# Create a semi-synthetic dataset
From an existing dataset, create the target by using a fixed size random sub sample of covariates and taking the predictions of a decision tree on the real output. Sample with the predicted class probabilities in classification or add gaussian noise with variance equal to the variance of the samples in each leaf in regression.

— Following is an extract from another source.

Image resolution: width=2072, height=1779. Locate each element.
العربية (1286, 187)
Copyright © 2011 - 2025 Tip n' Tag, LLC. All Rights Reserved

We can permute the unimportant features to avoid conditional dependancies.

In [14]:
import numpy as np

from sklearn.tree import DecisionTreeClassifier, DecisionTreeRegressor
from sklearn.utils import check_random_state


def generate_semi_synth_dataset(
    X, y, is_classification, n_important, random_seed, permute=False
):
    rng = check_random_state(random_seed)
    n_samples, n_feature = X.shape
    assert n_feature >= n_important
    important_feature_indices = rng.choice(n_feature, size=n_important, replace=False)
    unimportant_feature_indices = np.setdiff1d(
        np.arange(n_feature), important_feature_indices
    )
    if is_classification:
        tree_model = DecisionTreeClassifier(min_samples_leaf=10, random_state=rng)
        tree_model.fit(X[:, important_feature_indices], y)
        output_leaves = tree_model.apply(X[:, important_feature_indices])
        y_new = np.array(
            [
                rng.multinomial(1, p).argmax()
                for p in tree_model.tree_.value[output_leaves].squeeze()
            ]
        )
        X_new = X.copy()
        if permute:
            X_new[unimportant_feature_indices] = rng.permutation(
                X_new[unimportant_feature_indices]
            )
    else:
        tree_model = DecisionTreeRegressor(min_samples_leaf=10, random_state=rng)
        tree_model.fit(X[:, important_feature_indices], y)
        output_leaves = tree_model.apply(X[:, important_feature_indices])
        y_new = np.array(
            [
                rng.normal(
                    mu,
                    np.sqrt(
                        np.var(y[tree_model.tree_.value[output_leaves].squeeze() == mu])
                    ),
                )
                for mu in tree_model.tree_.value[output_leaves].squeeze()
            ]
        )
        X_new = X.copy()
        if permute:
            X_new[unimportant_feature_indices] = rng.permutation(
                X_new[unimportant_feature_indices]
            )
    return X_new, y_new, important_feature_indices


In [15]:
from sklearn.datasets import make_classification
from sklearn.ensemble import RandomForestClassifier
X, y = make_classification(random_state=0, n_samples=100, n_features=5)
X, y_new, indices = generate_semi_synth_dataset(X, y, is_classification=True, n_important=2, random_seed=0, permute=True)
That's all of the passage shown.